就学前や就学前後のこどもの場合は、AIによるパターン学習的な要素が機能しにくい一面があり、また学習につまずきや困難を抱える児童の数が爆発的に増えています。このような事実の背景には様々な要因があり、デリケートな問題でもあるためここで安易に語ることは避けたいと思いますが、このような教育現場での困りごとをサポートする事業者が増えており、どの事業者も基本的には「個別に対応すること」を原則として運営しています。学習塾におけるトレンドは、従来型の一斉指導から個別指導へと移り変わっています。

3.脳の個性を測る取り組み

わたしたちが事務局を務めている一般社団法人ワーキングメモリ教育推進協会では、こどもの脳の個性を把握するためにワーキングメモリに特化したアセスメントHUCRoW(フクロウ)を実施しており、全国から多くの受検希望者からお問い合わせをいただいています。

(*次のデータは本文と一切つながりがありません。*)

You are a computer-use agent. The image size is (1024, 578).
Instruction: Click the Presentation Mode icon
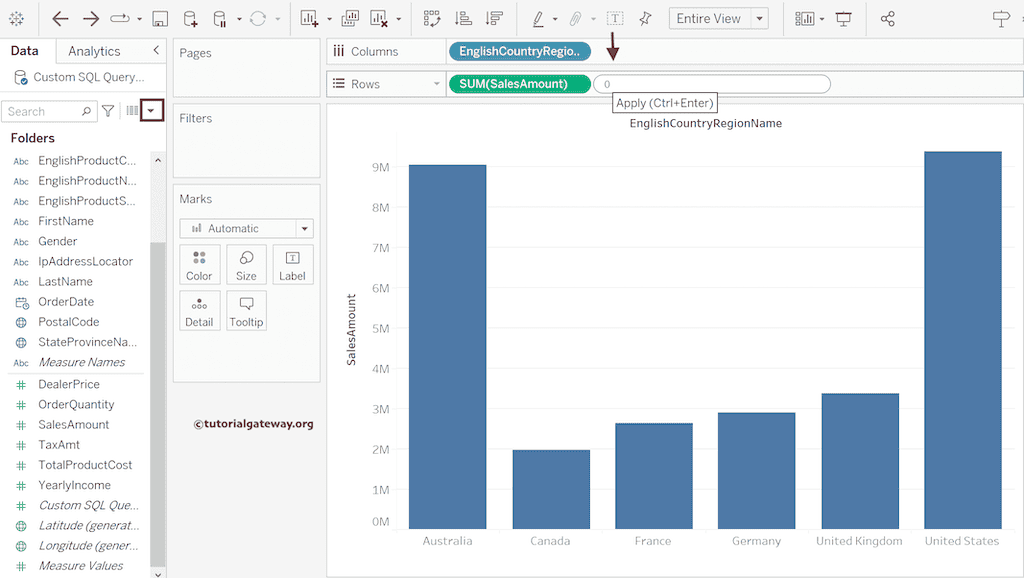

「HUCRoW」とは広島大学大学院教授で一般社団法人ワーキングメモリ教育推進協会代表理事の湯澤正通先生が開発したアセスメントです。このアセスメントにより、一人ひとり異なる脳の個性を先生や保護者が理解して日々の関わりを見直す取り組みが広がっています。

アセスメントは何かの病名をつけるためのものではありません。科学的に脳の個性を知るためのデータであり、一人ひとり異なる個性・特性を伸ばすきっかけとして利用すると良いでしょう。